The Nymphéas Bracelet (2005) - a homage to Claude Monet’s “Water Lilies” series and the namesake of Zaavy’s 2007 exhibit in New York and London, a floral abstract in white, natural vivid blue, vivid yellow, vivid violet, vivid pink and vivid black diamonds alexandrites fire opals aquamarines moonstones rubies natural Padparadscha, blue, pink and violet sapphires tsavorites demantoids platinum yellow gold and silver.įew works, however, compare to his masterpiece, the Iris Bracelet (2011), composed of a central vivid yellow diamond enveloped in purple, yellow and white diamonds, sphenes, demantoids, tsavorites, palladium, gold and silver in a series of seemingly endlessly unfolding petals redolent of a yellow iris. The wavy, floral Ludmilla Ring (2003), from the “Ballet Series 2,” made of Padparadscha, violet and pink sapphires, spinels, platinum, gold and silver. The Seahorse brooch (2004), made of white and yellow diamonds, alexandrites, amethysts, aquamarines, demantoids, Paraiba tourmalines, colored sapphires, tsavorites, hauynes, gold and silver, with an elaborate cockscomb and jazz hands. Zaavy’s vision - of nature and light and gemstones as colors on a palette - was apparent in his creations. His fantasy was to direct a laser at it, for the world to be dazzled by the returning sparkle. “He once suggested putting a large, concave mirror, encrusted with diamonds, on the moon. Months before he died, he said to us, “I am already dead,” but then carried on as if he would live forever! He often acknowledged that he had been here before and would someday return. He thought of time in eons and knew his moment here would never be enough. However, he was undaunted by time and space, which he deemed to be inconsequential. “He was fascinated that, in addition to their beauty, diamonds resonated deep time. “Stardust is the origin of all matter in the universe, including the diamonds Frédéric ‘painted’ with and loved so much,” Taylor and Dubler write in the epilogue to the book, whose text is mainly by Gilles Hertzog.

stardust memories

The resulting book, “Stardust: The Work and Life of Jeweler Extraordinaire Frederic Zaavy” (fall, $75, 245 pages) - produced and packaged by the couple and published by Milan’s Officina Libraria - considers an elusive, mystical man who wanted to be the best jewelry designer there ever was and created richly textured works of art in gemstones that will long outlast a life lived briefly but fully. Taylor and Dubler would spend the last two years of Zaavy’s life photographing him, including in Spain, where artist Lorenzo Fernandez painted his portrait, and in Comporto, Portugal, where the painting was unveiled in the summer of 2011, a month before Zaavy died on Sept. Zaavy, who had survived esophageal cancer in 2007, had seen his cancer return, this time to his liver. The 2010 request, however, was different.

stardust memories

Over the previous 10 years, Zaavy would call the couple to chat about the proposed work until they finally met at The Carlyle in Manhattan in 2006 to talk about it.
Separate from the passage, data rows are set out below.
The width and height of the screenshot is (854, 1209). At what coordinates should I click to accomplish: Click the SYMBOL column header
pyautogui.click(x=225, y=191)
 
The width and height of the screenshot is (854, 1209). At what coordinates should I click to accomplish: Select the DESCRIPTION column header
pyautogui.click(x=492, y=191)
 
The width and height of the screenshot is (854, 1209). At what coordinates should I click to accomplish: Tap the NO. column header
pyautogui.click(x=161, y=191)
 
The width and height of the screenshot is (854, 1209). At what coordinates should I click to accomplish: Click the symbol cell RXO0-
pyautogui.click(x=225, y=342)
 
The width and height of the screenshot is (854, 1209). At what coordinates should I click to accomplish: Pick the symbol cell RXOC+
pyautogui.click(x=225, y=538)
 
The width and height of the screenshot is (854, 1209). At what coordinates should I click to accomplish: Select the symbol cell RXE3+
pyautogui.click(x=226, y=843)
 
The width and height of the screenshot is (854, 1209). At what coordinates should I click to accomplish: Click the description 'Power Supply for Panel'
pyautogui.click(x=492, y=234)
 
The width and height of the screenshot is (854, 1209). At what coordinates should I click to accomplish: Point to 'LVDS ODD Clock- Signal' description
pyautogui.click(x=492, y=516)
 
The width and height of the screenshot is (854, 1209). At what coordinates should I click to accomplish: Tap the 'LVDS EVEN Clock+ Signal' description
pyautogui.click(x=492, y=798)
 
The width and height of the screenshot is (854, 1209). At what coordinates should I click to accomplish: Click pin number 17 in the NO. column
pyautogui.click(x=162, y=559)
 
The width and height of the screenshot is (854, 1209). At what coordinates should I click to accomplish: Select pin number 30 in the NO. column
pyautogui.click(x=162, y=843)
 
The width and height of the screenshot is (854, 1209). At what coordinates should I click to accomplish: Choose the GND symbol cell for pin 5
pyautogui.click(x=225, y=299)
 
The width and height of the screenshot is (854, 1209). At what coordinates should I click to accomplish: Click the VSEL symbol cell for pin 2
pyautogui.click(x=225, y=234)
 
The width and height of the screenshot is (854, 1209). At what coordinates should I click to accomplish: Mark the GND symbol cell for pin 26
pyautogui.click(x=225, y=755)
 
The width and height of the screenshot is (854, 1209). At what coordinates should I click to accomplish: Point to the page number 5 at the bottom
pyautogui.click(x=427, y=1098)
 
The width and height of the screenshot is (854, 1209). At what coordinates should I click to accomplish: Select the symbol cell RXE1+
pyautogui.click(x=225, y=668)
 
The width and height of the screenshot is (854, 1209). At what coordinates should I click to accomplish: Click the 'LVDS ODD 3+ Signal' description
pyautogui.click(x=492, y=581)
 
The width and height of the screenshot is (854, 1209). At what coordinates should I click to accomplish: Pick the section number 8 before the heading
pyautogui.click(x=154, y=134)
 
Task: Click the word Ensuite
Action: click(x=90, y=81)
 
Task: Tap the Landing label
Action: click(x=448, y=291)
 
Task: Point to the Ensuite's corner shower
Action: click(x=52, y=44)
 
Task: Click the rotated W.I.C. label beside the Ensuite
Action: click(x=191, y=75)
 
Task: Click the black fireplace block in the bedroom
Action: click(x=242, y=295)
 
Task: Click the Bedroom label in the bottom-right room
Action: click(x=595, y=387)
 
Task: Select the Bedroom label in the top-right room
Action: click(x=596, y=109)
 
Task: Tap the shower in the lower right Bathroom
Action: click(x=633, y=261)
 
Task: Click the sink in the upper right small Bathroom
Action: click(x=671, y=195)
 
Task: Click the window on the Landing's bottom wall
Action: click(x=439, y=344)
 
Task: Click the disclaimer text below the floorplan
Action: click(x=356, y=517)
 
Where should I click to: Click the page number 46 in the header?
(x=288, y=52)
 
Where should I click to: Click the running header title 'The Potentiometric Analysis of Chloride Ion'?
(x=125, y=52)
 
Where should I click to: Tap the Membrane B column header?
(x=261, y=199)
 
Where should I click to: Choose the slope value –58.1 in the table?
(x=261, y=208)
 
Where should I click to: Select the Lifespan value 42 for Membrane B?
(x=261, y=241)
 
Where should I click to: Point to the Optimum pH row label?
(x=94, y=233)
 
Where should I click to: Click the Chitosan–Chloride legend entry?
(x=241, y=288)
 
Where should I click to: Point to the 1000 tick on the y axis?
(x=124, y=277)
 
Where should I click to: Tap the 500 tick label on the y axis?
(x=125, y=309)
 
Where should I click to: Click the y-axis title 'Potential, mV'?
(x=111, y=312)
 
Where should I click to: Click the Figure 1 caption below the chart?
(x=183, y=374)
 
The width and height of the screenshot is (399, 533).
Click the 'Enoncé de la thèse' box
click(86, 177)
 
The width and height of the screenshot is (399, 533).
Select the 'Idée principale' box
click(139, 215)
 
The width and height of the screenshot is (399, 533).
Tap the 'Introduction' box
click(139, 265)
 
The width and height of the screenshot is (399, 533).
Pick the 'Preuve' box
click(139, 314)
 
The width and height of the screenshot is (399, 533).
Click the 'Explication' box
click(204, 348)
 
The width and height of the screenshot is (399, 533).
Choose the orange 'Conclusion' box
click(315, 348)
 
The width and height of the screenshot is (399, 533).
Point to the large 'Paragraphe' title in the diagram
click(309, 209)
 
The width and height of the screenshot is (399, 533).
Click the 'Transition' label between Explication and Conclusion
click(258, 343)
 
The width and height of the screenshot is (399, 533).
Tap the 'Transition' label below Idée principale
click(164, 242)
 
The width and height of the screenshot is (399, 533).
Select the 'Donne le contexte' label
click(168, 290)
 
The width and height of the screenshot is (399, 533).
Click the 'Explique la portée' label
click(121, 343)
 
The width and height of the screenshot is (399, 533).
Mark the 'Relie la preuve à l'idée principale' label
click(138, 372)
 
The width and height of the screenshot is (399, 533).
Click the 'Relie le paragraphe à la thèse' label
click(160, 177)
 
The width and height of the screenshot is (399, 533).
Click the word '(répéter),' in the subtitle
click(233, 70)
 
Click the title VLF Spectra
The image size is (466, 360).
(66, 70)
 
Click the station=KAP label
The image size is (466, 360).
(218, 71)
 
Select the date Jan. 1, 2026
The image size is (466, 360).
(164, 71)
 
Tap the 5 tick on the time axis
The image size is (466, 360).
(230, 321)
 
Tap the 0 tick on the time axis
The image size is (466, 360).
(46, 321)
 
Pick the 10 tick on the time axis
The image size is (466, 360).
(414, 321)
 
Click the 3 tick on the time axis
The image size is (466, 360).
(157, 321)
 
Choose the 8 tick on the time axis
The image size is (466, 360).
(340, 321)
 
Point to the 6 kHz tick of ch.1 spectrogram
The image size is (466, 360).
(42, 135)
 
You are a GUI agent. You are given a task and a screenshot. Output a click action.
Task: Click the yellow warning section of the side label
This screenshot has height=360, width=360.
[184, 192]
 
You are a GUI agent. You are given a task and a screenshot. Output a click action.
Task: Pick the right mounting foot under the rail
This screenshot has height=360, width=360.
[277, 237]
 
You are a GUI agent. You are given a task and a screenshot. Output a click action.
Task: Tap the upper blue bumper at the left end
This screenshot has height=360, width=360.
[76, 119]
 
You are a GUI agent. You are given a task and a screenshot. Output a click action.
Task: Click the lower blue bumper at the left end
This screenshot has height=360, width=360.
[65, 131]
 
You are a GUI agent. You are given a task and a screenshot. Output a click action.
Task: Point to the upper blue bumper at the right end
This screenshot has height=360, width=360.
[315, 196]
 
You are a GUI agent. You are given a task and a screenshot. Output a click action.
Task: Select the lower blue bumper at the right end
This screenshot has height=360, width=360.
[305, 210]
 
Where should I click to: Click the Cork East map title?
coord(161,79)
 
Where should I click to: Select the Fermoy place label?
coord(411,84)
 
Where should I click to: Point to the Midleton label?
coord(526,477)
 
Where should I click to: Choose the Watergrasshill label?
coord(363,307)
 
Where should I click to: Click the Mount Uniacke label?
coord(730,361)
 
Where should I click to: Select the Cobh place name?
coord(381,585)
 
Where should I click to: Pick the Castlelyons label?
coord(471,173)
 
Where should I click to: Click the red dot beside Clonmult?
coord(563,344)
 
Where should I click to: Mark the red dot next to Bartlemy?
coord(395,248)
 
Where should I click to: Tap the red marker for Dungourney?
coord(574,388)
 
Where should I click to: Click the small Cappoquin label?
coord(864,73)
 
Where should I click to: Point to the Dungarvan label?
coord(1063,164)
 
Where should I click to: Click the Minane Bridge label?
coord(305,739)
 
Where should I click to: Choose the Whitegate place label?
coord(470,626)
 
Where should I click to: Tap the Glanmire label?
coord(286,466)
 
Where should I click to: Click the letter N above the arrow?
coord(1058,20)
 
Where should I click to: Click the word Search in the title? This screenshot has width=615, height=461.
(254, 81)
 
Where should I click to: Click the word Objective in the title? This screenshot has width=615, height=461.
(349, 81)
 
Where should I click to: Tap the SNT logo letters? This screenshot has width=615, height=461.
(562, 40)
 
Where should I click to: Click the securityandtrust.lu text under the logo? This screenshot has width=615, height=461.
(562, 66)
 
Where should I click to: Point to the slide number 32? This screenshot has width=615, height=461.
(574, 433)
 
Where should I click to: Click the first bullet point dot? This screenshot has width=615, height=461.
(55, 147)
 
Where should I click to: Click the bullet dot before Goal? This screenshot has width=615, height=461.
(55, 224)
Ten years ago, the French jeweler Frederic Zaavy contacted John Bigelow Taylor and Dianne Dubler - the Highland Falls, New York publishers/photographers behind coffee-table tomes on Elizabeth Taylor’s jewelry and Madeleine Albright’s pins - about doing a book on his life and work. A new book by the Hudson Valley publishers of coffee-table tomes on Elizabeth Taylor’s jewelry and Madeleine Albright’s pins considers the brief life and fantastic art of French jeweler Frederic Zaavy.